— TASK STATEMENT —
Copy out all of the records below line by line without changing anything, but leave out the pictures.

* Start *

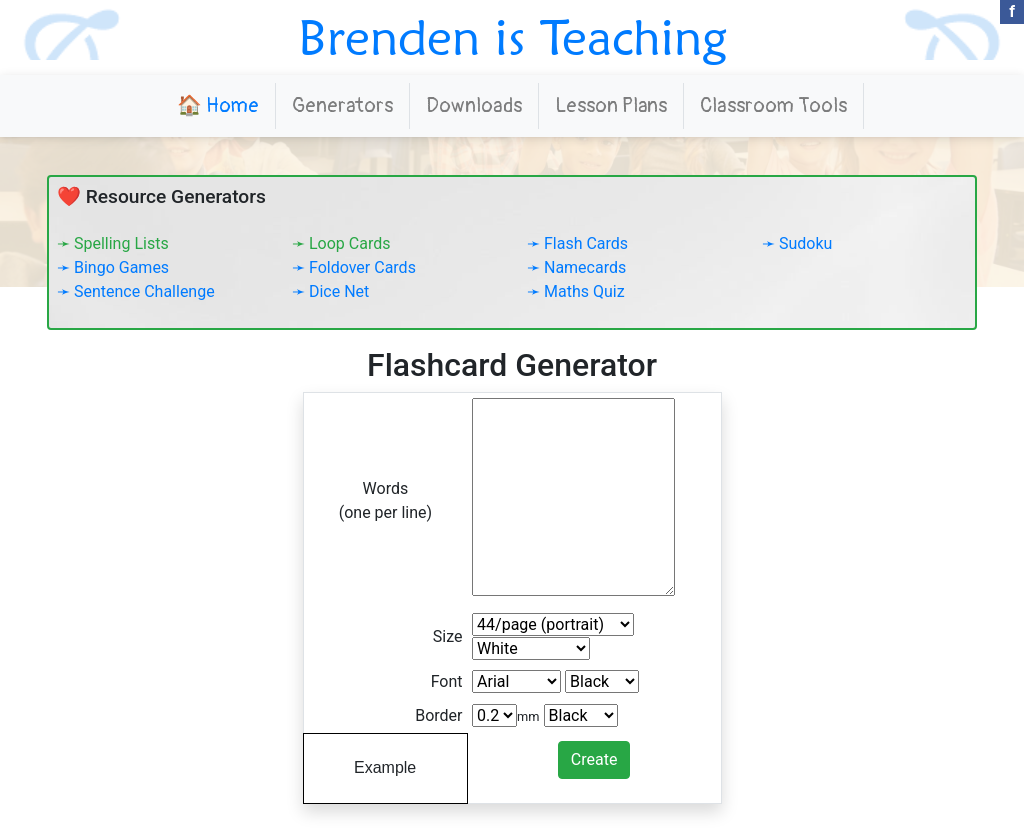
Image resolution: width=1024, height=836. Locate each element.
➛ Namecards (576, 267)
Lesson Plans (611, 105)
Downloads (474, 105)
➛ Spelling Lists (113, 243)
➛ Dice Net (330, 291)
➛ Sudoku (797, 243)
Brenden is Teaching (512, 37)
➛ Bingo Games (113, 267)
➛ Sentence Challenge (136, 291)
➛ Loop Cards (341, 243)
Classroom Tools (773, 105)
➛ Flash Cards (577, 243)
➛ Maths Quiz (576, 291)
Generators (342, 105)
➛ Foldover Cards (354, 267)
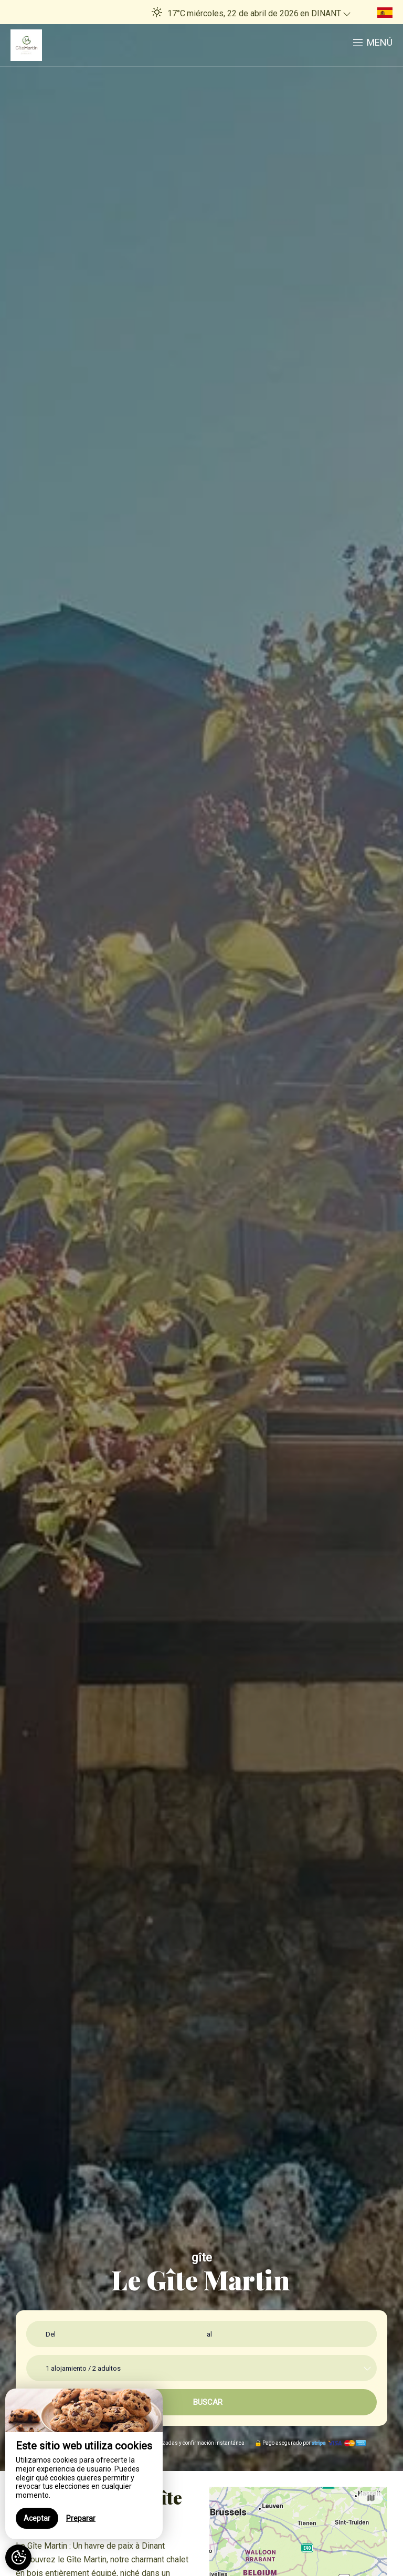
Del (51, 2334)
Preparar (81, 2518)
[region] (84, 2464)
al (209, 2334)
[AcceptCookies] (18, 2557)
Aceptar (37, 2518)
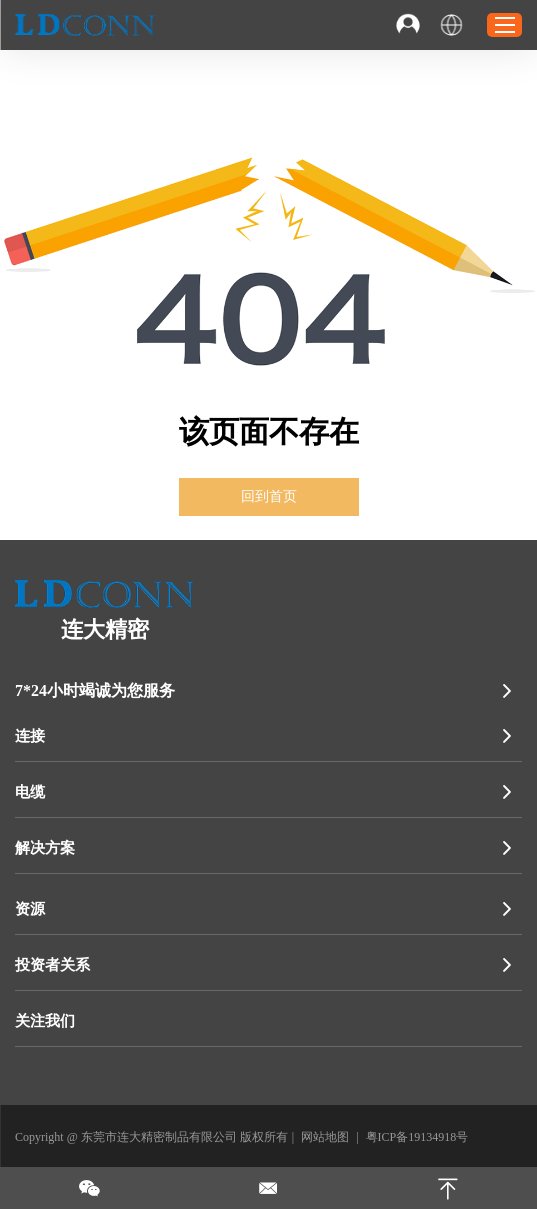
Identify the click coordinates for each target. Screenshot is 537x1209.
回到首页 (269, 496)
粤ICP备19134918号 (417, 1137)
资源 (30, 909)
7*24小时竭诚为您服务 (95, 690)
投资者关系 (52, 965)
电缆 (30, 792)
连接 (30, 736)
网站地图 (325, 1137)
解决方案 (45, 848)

* End *

— CORRECT OUTPUT —
Image resolution: width=1024, height=836. Locate each element.
➛ Namecards (576, 267)
Lesson Plans (611, 105)
Downloads (474, 105)
➛ Spelling Lists (113, 243)
➛ Dice Net (330, 291)
➛ Sudoku (797, 243)
Brenden is Teaching (512, 37)
➛ Bingo Games (113, 267)
➛ Sentence Challenge (136, 291)
➛ Loop Cards (341, 243)
Classroom Tools (773, 105)
➛ Flash Cards (577, 243)
➛ Maths Quiz (576, 291)
Generators (342, 105)
➛ Foldover Cards (354, 267)
Del (51, 2334)
Preparar (81, 2518)
[region] (84, 2464)
al (209, 2334)
[AcceptCookies] (18, 2557)
Aceptar (37, 2518)
Identify the click coordinates for each target. Screenshot is 537x1209.
回到首页 (269, 496)
粤ICP备19134918号 (417, 1137)
资源 (30, 909)
7*24小时竭诚为您服务 (95, 690)
投资者关系 (52, 965)
电缆 (30, 792)
连接 (30, 736)
网站地图 (325, 1137)
解决方案 (45, 848)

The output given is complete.